Thursday, May 16th, 2013

qmail logo fixing qmail mail SMTP port 25 connect delays

After updating my Debian Squeeze to latest stable packages from repository with standard:
# apt-get update && apt-get upgrade

I routinely checked, if afterwards all is fine with Qmail?, just to find out connect to port 25 was hell delayed about 40-50 seconds before qmail responds with standard assigned Mail Greeting.
I Googled long time to see if I can find a post or forum thread discussing, exact issue, but though I found similar discussions I didn't found anything that exactly match problem. Thus I decided to follow the good old experimental try / fail method to figure out what causes it.

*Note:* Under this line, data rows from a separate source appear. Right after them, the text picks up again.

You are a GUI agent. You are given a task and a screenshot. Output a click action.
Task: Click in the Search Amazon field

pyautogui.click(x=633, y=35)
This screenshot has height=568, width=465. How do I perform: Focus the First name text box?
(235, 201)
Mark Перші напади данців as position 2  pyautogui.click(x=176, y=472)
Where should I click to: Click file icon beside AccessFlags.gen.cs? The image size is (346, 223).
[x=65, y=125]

elow is pastes from telnet, illustrating delays in Qmail SMTP greeting respond:

# telnet localhost 25
Trying 127.0.0.1...
Connected to localhost.
Escape character is '^]'.

# telnet localhost 25
Trying 127.0.0.1...
Connected to localhost.
Escape character is '^]'.

# telnet localhost 25
Trying 127.0.0.1...
Connected to localhost.
Escape character is '^]'.

I spend about 2 hours, checking Qmail for the standard so common errors, usually causing it to not work properly following my previous article testing qmail installation problems

After going, through all of possible causes the only clue for problems, were some slowness with spamassassin. This brought me the idea that something is done wrong with spamassassin .I tried disabling, Spamassassin Razon and Pyzor restarting spamd through (in my case done not via the standard start/stop debian script) but through daemontools with svc and qmailctl i.e.:

# svc -d /service/spamd
# svc -u /service/spamd
# svc -a /service/spamd

qmailctl restart
* Stopping qmail-smtpdssl.
* Stopping qmail-smtpd.
* Sending qmail-send SIGTERM and restarting.
* Restarting qmail-smtpd.
* Restarting qmail-smtpdssl.
* Restarting qmail-pop3d.
This doesn't help, so I continued trying to figure out, what is wrong .One assumption for slow  qmail-smtpd responce was of course slow DNS resolve issues. I checked /etc/resolv.conf to find out server is configured to use local  configured DJBDNS server as first line DNS resolver. I used djbdns for it is simple and easy to configure, however it is a bit obsolete so it was possible bottleneck. After commenting line to use localhost 127.0.0.1
and settings as primary DNS Google Public DNS 8.8.8.8, problem persisted so problems with hosts resolving was obviously not the problem.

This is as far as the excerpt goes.